CH02: Use train_test_split instead of StratifiedShuffleSplit
In CH02, the book uses StratifiedShuffleSplit to split data according to income category, maybe it's more user-friendly to use train_test_split code from master:
from sklearn.model_selection import StratifiedShuffleSplit
split = StratifiedShuffleSplit(n_splits=1, test_size=0.2, random_state=42)
for train_index, test_index in split.split(housing, housing["income_cat"]):
strat_train_set = housing.loc[train_index]
strat_test_set = housing.loc[test_index]
updated version:
strat_train_set, strat_test_set = train_test_split(
housing, test_size=0.2, random_state=42, stratify=housing["income_cat"])

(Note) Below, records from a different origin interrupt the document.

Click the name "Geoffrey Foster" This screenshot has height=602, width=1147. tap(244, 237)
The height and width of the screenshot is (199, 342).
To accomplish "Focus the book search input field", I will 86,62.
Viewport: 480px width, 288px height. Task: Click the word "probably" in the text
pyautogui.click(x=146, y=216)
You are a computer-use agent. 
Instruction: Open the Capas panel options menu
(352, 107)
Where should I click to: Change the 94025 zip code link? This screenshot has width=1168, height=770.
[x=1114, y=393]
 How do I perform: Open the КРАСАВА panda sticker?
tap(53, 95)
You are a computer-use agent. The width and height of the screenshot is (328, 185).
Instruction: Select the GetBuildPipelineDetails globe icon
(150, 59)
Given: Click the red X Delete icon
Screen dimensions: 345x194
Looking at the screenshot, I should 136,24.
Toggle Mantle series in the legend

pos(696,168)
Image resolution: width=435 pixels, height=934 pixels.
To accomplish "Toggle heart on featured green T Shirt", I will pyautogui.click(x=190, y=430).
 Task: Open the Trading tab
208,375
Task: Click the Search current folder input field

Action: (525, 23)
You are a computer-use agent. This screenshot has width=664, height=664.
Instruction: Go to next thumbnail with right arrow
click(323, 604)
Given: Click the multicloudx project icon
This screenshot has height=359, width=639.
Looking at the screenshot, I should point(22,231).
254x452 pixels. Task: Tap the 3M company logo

Thanks for the awesome book!
Hi @qinhanmin2014 , Great suggestion, thanks a lot! Apparently, this parameter was added in Scikit-Learn 0.18, it wasn't there when I started writing the book, I wasn't aware of it. As soon as I have a minute, I'll update the book and the notebooks! Thanks again
Strongly agree with this. When I read the book, the StratifiedShuffledSplit code makes me confused. In my understanding, the stratified sampling already did by generate the income_cat, not sure about whether anything further did by StratifiedShuffledSplit. After use train_test_split instead, I think it's clear. Thanks!
Hello, I was following the code mentioned in the book but it isn't working and gives the following error:
TypeError Traceback (most recent call last)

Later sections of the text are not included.